# Directions
Everything in the data below is left aside except the lines from the one containing "514 618-1059 (38, 2479)" through the one containing "6 de cada 10"; repeat those exactly.

# Provided records

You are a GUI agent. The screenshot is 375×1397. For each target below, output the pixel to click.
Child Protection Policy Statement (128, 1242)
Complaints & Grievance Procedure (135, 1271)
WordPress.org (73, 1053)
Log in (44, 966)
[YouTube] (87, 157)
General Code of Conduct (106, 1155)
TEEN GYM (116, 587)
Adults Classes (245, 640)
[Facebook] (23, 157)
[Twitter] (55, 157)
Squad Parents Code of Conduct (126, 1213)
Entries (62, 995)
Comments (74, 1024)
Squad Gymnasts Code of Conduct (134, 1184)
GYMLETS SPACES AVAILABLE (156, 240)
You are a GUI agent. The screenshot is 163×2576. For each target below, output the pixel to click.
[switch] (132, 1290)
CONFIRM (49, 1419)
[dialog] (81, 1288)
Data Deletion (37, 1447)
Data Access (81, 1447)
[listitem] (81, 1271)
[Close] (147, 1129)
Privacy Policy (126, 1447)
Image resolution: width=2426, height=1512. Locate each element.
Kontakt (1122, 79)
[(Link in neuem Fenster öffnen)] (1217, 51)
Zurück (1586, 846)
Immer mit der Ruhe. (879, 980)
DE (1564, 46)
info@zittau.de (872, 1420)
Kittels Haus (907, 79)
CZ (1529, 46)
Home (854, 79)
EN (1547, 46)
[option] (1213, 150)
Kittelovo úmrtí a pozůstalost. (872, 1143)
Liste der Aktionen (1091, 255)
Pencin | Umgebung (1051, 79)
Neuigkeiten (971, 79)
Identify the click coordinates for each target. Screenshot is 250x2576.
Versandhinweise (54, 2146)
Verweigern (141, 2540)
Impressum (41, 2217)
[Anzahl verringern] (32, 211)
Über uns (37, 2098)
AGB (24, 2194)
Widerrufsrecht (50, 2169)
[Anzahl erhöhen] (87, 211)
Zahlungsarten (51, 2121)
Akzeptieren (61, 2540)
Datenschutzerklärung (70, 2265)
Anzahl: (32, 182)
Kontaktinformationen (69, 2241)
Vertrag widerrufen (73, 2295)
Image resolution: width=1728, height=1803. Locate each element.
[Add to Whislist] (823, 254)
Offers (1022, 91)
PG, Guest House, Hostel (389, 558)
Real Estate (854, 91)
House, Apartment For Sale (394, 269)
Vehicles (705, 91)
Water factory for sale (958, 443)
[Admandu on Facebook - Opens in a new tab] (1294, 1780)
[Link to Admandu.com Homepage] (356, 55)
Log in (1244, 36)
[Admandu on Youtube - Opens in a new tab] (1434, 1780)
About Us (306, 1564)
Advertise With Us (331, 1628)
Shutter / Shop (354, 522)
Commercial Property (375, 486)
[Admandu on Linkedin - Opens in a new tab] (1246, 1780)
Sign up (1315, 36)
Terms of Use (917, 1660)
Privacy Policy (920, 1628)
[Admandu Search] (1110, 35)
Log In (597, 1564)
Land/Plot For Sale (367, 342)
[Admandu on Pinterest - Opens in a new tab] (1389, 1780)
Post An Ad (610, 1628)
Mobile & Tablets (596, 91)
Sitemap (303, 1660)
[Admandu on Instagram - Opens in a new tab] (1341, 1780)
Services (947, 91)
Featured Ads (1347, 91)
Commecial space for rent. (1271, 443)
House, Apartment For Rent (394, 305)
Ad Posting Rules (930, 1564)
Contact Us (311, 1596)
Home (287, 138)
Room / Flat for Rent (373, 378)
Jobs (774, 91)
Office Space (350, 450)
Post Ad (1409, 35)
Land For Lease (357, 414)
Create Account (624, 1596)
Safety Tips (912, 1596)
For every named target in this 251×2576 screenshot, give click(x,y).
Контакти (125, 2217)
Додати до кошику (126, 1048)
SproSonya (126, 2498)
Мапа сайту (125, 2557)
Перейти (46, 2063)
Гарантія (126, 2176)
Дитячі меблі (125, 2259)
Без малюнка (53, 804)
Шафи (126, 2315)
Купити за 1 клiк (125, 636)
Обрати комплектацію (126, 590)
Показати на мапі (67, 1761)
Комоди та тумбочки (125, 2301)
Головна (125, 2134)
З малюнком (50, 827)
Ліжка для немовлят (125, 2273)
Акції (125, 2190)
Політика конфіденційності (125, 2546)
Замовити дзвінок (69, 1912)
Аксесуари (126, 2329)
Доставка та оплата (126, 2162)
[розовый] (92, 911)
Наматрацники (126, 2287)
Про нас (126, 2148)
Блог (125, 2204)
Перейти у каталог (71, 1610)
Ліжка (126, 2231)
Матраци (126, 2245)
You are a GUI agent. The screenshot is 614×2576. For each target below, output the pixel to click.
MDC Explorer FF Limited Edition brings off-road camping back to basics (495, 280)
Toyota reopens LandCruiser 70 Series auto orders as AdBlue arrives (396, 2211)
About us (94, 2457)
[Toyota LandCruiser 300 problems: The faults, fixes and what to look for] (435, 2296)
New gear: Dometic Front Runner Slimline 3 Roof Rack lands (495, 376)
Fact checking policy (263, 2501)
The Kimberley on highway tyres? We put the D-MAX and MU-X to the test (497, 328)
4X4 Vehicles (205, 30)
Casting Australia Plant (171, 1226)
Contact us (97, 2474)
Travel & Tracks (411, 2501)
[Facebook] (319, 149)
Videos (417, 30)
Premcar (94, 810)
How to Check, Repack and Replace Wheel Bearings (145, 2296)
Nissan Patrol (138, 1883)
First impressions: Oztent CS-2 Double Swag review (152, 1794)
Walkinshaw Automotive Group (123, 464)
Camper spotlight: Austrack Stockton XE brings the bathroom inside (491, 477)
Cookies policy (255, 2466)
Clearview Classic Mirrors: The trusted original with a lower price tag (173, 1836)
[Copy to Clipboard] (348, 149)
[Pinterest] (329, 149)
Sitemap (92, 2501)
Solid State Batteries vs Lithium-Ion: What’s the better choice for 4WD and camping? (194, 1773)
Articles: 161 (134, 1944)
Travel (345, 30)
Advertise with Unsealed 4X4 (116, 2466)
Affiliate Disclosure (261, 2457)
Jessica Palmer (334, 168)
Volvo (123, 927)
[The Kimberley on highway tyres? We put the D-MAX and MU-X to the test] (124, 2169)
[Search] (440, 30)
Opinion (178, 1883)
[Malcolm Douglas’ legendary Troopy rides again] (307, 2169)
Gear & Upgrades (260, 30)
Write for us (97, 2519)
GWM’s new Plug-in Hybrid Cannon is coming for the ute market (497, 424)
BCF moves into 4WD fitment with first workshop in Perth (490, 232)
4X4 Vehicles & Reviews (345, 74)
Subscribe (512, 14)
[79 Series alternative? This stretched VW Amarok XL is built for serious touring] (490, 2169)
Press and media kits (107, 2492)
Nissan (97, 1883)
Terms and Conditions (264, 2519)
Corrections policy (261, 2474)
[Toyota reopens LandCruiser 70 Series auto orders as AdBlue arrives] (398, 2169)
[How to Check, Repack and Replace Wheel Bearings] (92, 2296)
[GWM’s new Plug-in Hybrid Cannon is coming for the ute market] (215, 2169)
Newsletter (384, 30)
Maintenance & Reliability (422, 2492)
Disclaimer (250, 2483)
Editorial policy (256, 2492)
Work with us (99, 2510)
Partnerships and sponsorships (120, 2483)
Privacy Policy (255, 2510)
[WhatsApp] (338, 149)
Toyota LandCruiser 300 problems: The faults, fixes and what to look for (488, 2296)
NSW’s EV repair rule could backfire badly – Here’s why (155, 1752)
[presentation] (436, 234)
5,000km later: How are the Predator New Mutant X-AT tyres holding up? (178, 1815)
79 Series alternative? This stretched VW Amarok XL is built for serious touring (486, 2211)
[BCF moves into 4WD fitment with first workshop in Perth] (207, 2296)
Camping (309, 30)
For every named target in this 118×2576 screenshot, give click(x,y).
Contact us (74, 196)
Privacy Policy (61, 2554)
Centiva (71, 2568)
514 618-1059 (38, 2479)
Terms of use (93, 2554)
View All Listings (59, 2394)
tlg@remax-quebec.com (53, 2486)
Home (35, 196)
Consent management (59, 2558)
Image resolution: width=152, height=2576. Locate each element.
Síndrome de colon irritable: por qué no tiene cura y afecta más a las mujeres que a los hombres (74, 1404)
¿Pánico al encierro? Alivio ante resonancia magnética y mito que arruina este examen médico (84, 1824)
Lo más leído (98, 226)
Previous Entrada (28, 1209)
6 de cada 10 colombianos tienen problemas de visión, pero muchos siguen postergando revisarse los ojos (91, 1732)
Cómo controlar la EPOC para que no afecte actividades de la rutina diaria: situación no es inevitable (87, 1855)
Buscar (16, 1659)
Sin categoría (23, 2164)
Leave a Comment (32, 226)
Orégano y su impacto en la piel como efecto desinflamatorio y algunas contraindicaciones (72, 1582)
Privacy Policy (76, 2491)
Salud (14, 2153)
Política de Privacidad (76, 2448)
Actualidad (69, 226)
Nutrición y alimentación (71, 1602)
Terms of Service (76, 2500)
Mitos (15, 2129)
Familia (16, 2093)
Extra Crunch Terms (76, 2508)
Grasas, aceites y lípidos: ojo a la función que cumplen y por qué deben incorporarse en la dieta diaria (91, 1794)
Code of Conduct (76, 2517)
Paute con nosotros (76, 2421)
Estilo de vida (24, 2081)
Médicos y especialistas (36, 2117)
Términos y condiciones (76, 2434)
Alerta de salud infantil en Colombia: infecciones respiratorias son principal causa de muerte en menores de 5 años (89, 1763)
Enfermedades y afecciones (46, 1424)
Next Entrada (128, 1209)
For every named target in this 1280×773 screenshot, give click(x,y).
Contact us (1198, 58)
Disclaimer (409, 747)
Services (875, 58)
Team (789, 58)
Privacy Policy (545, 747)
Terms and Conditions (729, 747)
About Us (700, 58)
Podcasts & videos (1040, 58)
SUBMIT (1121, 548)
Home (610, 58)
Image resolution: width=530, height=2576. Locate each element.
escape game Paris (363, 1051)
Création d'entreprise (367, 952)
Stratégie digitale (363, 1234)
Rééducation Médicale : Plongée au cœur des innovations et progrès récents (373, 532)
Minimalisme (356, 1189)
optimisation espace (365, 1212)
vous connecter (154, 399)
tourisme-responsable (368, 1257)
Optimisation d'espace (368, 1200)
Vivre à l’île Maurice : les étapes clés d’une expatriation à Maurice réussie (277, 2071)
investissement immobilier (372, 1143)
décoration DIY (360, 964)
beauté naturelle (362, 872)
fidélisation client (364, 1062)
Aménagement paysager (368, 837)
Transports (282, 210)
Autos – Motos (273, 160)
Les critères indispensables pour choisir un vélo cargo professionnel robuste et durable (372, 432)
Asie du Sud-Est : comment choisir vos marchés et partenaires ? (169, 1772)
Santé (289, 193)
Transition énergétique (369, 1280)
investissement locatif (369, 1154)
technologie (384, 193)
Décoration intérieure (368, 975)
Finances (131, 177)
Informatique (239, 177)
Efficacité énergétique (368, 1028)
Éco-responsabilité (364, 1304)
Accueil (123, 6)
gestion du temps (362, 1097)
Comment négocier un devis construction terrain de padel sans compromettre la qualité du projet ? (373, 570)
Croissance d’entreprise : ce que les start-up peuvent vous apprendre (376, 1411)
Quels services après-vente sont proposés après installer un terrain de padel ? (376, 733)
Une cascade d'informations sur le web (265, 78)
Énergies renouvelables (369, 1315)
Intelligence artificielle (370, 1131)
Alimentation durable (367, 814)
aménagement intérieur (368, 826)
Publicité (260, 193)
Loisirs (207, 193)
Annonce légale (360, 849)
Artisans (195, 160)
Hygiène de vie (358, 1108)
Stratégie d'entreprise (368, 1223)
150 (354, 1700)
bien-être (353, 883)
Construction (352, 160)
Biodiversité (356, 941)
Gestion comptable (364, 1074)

# Answer box
514 618-1059 (38, 2479)
Terms of use (93, 2554)
View All Listings (59, 2394)
tlg@remax-quebec.com (53, 2486)
Home (35, 196)
Consent management (59, 2558)
Image resolution: width=152, height=2576. Locate each element.
Síndrome de colon irritable: por qué no tiene cura y afecta más a las mujeres que a los hombres (74, 1404)
¿Pánico al encierro? Alivio ante resonancia magnética y mito que arruina este examen médico (84, 1824)
Lo más leído (98, 226)
Previous Entrada (28, 1209)
6 de cada 10 colombianos tienen problemas de visión, pero muchos siguen postergando revisarse los ojos (91, 1732)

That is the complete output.